Exercise task
Update the entries in the stretch from the line containing "Task: Click the" through the line containing "(x=820, y=225)", replacing "Top linking sites" with "Top referring sites" and changing nothing else. Leave the pictures out of your answer.

----------------

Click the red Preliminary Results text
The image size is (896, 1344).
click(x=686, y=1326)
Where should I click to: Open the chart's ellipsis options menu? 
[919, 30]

----------------

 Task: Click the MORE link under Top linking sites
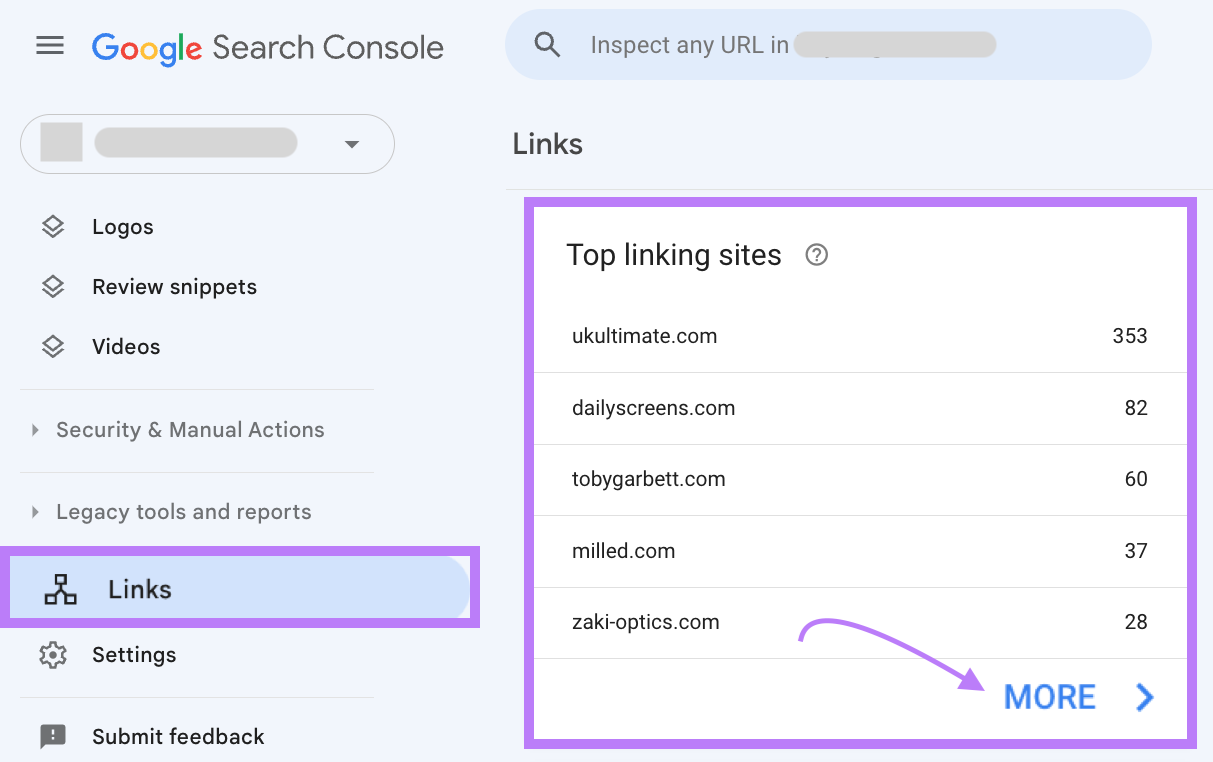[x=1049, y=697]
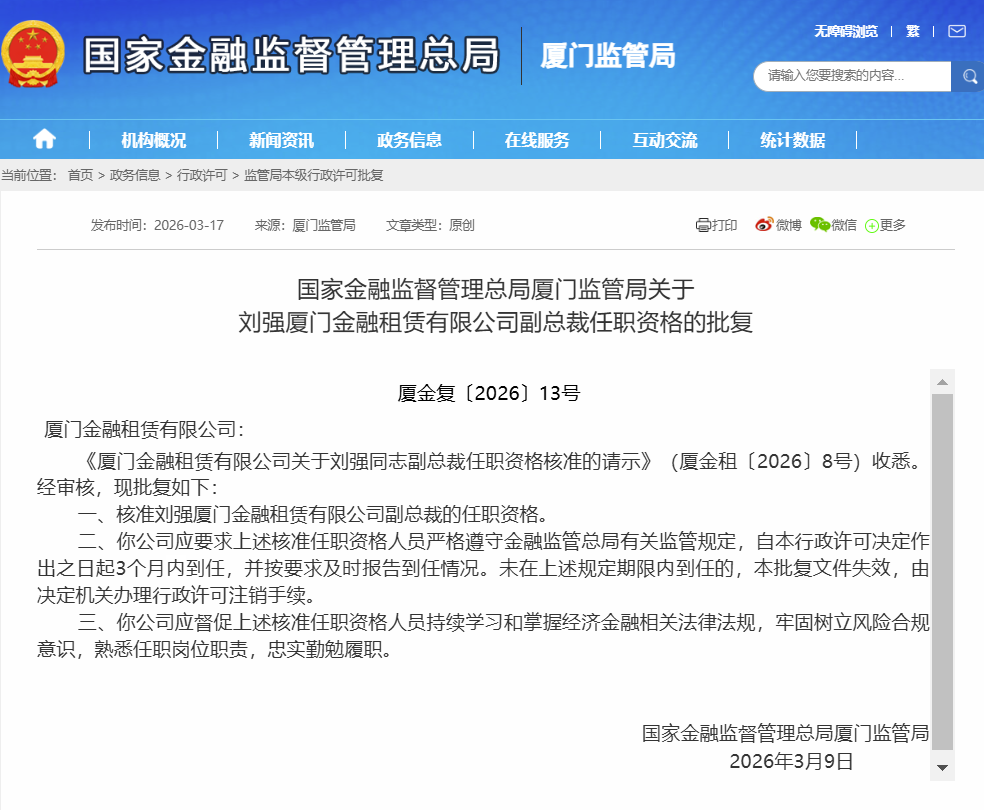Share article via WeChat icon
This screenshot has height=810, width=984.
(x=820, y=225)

----------------

Full solution
 Task: Click the MORE link under Top referring sites
[x=1049, y=697]
Share article via WeChat icon
This screenshot has height=810, width=984.
(x=820, y=225)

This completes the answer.